ECLI:NL:RVS:2007:BA1809
Raad van State
- Hoger beroep
- T.M.A. Claessens
- A.W.M. Bijloos
- D. Roemers
- Rechtspraak.nl
Hoger beroep inzake gezinshereniging en de toepassing van de Richtlijn 2003/86/EG
In deze zaak gaat het om een hoger beroep van een appellant tegen de uitspraak van de rechtbank 's Gravenhage, nevenzittingsplaats Haarlem, die op 17 november 2006 zijn beroep ongegrond verklaarde. De appellant had een aanvraag ingediend bij de Minister van Buitenlandse Zaken voor een machtiging tot voorlopig verblijf, welke aanvraag op 17 december 2004 werd afgewezen. Het bezwaar dat de appellant hiertegen indiende, werd op 29 november 2005 door de minister ongegrond verklaard. De rechtbank bevestigde deze beslissing, waarop de appellant in hoger beroep ging bij de Raad van State.
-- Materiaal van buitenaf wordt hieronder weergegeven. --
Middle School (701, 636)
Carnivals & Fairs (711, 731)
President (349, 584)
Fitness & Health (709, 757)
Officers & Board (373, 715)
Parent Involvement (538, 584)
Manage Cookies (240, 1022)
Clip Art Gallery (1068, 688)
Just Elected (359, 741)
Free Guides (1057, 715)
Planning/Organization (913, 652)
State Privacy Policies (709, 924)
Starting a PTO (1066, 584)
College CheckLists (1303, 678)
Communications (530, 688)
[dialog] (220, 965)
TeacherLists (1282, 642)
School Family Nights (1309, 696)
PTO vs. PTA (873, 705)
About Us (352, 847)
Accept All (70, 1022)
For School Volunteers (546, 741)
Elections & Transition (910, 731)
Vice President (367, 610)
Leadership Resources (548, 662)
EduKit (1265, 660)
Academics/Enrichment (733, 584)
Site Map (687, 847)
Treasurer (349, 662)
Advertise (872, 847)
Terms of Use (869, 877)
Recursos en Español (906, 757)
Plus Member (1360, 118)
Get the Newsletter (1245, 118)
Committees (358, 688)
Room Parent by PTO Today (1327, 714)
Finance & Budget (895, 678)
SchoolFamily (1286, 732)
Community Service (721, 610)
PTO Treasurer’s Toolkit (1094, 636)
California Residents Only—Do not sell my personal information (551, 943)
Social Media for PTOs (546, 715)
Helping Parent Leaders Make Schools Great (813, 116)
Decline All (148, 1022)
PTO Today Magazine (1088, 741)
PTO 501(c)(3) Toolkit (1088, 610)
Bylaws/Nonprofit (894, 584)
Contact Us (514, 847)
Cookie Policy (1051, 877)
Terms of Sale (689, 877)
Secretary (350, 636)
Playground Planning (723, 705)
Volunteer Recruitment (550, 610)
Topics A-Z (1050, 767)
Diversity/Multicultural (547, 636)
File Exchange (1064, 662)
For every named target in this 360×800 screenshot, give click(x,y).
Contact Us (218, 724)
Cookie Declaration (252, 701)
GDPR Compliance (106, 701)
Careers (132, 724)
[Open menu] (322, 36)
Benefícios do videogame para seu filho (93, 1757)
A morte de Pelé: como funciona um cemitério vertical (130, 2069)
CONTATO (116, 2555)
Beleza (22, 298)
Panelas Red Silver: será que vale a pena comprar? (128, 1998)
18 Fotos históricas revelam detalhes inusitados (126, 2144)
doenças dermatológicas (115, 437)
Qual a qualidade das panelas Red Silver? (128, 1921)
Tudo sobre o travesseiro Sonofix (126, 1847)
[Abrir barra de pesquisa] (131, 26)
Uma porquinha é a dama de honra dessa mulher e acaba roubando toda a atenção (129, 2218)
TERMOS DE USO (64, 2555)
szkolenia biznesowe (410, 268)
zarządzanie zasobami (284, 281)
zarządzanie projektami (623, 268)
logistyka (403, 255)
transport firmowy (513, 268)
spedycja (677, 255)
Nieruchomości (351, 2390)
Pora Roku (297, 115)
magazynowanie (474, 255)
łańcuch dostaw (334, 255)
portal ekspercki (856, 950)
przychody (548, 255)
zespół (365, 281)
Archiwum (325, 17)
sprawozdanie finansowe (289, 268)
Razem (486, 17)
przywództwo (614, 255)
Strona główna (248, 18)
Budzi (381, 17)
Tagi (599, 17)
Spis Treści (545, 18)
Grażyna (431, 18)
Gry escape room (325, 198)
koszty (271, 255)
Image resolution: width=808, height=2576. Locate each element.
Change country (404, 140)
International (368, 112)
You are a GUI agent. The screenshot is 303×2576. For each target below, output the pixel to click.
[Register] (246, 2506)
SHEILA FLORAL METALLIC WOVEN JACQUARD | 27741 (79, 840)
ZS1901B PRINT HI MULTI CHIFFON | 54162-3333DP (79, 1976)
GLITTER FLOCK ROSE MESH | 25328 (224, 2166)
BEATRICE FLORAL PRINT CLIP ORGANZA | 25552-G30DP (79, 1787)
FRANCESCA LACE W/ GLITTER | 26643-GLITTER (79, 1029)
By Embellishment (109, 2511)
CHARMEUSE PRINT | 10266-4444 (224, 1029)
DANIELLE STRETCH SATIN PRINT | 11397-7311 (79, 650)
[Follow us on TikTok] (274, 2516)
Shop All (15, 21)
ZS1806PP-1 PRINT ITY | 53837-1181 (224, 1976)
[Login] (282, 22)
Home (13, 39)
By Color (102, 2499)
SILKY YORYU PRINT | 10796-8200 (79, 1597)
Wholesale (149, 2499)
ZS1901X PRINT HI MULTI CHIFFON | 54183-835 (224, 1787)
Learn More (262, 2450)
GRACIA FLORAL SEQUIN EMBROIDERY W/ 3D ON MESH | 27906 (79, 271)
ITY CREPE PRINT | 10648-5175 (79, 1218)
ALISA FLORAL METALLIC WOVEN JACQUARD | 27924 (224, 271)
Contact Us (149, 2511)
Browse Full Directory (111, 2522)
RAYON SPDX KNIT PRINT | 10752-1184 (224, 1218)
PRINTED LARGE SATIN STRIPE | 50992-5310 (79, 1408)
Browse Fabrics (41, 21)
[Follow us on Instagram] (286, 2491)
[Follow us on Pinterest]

De Raad van State overwoog dat de vader van de appellant ten tijde van het besluit op bezwaar de Nederlandse nationaliteit had en dus burger van de Unie was. Dit leidde tot de conclusie dat de Richtlijn 2003/86/EG, die betrekking heeft op het recht op gezinshereniging, niet van toepassing was op de appellant. De Raad bevestigde dat de grieven van de appellant niet konden leiden tot vernietiging van de eerdere uitspraak, omdat deze geen vragen opriepen die in het belang van de rechtseenheid of rechtsontwikkeling beantwoord moesten worden.
De uitspraak van de Raad van State werd gedaan in naam der Koningin en bevestigde de eerdere uitspraak van de rechtbank, met verbetering van de gronden. De Raad oordeelde dat er geen aanleiding was voor een proceskostenveroordeling. De uitspraak werd openbaar uitgesproken op 20 maart 2007.